▶ **DATA FOR REVIEW**:

· · · ·

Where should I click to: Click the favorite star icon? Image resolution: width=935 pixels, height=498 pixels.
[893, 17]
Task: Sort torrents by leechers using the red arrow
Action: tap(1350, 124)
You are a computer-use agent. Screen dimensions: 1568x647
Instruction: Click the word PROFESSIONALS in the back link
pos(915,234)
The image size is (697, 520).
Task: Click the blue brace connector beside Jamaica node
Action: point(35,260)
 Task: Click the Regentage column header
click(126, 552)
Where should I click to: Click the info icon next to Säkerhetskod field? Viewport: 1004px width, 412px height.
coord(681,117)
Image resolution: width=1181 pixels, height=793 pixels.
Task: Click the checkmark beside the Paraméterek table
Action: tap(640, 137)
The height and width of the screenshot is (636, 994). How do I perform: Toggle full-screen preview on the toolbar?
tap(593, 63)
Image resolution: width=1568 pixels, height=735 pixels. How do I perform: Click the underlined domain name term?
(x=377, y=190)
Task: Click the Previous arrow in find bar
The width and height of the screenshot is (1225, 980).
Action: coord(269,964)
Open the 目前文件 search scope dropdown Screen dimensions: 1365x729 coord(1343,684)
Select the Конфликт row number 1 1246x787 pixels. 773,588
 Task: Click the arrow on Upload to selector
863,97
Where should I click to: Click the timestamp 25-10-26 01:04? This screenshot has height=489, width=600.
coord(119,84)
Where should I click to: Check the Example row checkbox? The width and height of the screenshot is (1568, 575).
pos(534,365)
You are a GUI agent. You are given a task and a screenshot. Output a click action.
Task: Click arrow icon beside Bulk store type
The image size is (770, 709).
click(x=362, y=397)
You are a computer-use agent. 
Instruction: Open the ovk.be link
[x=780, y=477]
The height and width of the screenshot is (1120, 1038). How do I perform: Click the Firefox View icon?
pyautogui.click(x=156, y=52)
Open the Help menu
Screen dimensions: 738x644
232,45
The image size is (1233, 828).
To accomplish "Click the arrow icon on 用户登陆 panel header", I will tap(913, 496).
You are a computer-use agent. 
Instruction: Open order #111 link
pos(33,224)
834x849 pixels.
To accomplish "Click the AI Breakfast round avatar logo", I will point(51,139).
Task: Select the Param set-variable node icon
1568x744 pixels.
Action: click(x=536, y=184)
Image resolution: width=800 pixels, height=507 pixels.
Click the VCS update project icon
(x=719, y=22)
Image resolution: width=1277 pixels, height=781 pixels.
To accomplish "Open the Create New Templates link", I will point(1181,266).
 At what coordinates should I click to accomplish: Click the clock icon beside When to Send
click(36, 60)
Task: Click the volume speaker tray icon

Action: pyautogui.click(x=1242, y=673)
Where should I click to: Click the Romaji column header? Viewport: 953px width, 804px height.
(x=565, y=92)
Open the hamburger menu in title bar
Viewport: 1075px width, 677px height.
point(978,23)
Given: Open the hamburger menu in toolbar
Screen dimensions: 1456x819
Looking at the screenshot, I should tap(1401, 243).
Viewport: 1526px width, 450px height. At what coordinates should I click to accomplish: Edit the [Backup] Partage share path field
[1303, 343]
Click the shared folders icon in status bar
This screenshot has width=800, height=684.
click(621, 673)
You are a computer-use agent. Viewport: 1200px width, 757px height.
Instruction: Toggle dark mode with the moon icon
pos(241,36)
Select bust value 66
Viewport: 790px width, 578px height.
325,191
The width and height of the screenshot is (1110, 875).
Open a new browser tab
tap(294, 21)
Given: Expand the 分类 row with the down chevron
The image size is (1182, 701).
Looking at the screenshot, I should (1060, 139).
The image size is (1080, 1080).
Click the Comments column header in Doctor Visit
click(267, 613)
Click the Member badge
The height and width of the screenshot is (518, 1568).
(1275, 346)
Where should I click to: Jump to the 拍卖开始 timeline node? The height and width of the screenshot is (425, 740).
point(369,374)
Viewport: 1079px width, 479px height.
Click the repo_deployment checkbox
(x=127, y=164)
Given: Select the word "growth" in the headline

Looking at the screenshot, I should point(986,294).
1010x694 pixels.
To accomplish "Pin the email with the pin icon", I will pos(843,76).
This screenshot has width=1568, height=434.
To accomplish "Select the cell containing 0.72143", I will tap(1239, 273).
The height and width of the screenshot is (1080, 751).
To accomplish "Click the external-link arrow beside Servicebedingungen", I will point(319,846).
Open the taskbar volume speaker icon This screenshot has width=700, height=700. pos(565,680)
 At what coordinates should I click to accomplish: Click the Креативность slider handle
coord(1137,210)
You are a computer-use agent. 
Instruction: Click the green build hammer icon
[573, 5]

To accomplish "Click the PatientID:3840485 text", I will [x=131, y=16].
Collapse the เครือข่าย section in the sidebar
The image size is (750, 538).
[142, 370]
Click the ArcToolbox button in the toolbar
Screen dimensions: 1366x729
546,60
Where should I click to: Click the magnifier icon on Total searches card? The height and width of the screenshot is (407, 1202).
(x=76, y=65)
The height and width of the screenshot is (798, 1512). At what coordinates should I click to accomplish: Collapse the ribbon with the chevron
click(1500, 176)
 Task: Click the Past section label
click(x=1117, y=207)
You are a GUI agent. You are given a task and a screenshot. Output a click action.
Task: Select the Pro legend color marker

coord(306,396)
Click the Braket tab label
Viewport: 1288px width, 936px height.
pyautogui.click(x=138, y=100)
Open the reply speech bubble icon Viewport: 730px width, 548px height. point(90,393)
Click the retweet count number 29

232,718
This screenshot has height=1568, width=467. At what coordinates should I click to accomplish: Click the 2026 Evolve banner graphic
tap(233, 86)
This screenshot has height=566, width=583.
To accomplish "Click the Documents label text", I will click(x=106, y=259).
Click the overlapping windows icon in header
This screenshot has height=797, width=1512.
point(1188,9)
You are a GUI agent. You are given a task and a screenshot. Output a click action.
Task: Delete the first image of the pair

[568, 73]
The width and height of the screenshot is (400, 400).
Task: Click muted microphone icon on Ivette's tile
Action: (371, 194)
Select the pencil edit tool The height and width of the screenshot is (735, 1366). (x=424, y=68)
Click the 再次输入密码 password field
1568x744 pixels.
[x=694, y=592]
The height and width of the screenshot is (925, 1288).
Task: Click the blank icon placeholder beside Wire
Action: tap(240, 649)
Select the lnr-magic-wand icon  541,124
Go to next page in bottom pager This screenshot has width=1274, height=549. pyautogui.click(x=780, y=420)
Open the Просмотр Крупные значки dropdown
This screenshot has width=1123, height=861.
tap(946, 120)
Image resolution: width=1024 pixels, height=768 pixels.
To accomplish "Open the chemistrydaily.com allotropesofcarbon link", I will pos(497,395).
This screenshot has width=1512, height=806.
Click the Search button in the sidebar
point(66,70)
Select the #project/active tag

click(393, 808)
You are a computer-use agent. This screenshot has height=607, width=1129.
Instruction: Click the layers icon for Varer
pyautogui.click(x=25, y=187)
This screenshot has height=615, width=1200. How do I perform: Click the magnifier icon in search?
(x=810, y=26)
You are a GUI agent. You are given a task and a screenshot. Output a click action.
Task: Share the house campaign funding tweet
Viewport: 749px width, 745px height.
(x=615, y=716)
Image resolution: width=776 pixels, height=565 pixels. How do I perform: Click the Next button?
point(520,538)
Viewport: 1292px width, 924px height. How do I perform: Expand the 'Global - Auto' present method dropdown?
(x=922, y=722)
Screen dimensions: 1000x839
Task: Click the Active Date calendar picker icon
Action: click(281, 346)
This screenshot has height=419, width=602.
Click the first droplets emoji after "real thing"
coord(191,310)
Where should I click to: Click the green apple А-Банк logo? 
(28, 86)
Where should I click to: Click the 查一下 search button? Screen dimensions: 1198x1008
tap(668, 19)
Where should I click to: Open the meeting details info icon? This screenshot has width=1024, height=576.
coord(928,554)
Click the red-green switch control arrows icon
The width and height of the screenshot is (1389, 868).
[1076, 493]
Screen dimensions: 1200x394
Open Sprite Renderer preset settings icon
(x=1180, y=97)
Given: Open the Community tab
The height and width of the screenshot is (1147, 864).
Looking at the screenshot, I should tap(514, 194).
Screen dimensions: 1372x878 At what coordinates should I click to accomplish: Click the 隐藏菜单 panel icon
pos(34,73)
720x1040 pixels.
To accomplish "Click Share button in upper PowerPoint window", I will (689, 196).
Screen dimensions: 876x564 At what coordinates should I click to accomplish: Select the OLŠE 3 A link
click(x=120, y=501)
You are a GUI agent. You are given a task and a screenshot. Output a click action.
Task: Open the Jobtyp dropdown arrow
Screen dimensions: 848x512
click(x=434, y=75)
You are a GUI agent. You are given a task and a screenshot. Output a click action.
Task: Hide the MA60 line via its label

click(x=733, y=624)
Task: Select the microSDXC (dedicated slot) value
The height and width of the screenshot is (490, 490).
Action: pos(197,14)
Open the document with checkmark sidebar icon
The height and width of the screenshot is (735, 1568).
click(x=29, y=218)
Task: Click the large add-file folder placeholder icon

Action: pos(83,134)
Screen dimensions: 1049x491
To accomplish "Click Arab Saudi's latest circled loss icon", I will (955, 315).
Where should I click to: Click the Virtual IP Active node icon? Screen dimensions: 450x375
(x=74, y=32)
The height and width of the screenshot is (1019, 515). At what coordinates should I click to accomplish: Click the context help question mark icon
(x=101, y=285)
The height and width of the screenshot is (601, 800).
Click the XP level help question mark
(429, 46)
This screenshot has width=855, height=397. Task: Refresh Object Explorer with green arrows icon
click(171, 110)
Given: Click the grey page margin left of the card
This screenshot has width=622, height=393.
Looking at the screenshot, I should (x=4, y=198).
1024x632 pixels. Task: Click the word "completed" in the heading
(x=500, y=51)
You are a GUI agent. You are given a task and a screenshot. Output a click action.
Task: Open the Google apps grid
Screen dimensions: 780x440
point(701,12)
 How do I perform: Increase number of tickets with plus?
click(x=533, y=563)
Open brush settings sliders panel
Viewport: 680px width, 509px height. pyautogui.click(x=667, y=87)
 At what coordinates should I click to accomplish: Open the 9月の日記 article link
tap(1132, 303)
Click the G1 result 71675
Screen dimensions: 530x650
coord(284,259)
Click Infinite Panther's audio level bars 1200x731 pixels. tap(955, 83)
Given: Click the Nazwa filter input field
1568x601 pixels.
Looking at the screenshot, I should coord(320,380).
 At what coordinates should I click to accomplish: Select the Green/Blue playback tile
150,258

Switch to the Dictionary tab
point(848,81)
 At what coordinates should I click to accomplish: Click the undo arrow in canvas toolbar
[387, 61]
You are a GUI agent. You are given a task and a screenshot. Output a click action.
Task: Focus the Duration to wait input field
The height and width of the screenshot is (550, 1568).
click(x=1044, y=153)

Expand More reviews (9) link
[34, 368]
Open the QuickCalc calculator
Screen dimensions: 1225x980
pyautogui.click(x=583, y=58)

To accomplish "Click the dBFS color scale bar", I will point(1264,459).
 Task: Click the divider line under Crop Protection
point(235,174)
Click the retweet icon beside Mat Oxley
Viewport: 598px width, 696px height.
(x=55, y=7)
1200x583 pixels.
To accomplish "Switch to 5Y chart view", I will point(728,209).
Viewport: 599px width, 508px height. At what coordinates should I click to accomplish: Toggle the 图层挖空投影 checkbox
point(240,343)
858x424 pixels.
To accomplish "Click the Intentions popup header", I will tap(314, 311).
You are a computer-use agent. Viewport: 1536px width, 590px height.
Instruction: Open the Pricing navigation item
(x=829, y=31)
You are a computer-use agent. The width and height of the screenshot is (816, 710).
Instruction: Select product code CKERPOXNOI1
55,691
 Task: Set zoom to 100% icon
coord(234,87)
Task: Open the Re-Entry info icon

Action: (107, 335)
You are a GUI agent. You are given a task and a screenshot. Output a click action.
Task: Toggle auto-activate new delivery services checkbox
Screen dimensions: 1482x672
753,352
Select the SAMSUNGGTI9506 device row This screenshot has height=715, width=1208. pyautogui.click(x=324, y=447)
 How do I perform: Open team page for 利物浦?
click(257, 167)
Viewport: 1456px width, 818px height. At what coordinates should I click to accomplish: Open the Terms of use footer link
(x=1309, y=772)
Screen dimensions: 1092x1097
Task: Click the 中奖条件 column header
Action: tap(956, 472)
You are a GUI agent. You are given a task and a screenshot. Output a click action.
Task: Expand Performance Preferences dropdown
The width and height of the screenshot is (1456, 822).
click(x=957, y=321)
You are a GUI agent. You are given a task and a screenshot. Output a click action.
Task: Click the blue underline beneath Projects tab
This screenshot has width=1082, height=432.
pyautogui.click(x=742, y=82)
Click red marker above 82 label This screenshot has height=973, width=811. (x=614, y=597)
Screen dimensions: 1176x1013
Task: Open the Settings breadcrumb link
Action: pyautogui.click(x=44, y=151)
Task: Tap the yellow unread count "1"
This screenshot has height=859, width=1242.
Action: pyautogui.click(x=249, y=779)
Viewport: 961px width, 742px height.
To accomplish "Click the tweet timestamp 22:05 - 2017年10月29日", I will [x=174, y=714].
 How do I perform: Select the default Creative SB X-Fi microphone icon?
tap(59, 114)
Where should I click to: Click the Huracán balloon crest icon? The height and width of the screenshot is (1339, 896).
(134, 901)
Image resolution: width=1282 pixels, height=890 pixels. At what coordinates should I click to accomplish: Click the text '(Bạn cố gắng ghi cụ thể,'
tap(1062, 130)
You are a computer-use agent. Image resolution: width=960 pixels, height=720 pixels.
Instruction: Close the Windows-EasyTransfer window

· · · ·

▶ **GOAL OF THE EXERCISE**:
Would you retype the lines above from the one with "Open the hamburger menu in title bar" down to the one with "Given: Expand the", word for word, both ends included and no other lines?

▶ **COMPLETED TASK**:
Open the hamburger menu in title bar
Viewport: 1075px width, 677px height.
point(978,23)
Given: Open the hamburger menu in toolbar
Screen dimensions: 1456x819
Looking at the screenshot, I should tap(1401, 243).
Viewport: 1526px width, 450px height. At what coordinates should I click to accomplish: Edit the [Backup] Partage share path field
[1303, 343]
Click the shared folders icon in status bar
This screenshot has width=800, height=684.
click(621, 673)
You are a computer-use agent. Viewport: 1200px width, 757px height.
Instruction: Toggle dark mode with the moon icon
pos(241,36)
Select bust value 66
Viewport: 790px width, 578px height.
325,191
The width and height of the screenshot is (1110, 875).
Open a new browser tab
tap(294, 21)
Given: Expand the 分类 row with the down chevron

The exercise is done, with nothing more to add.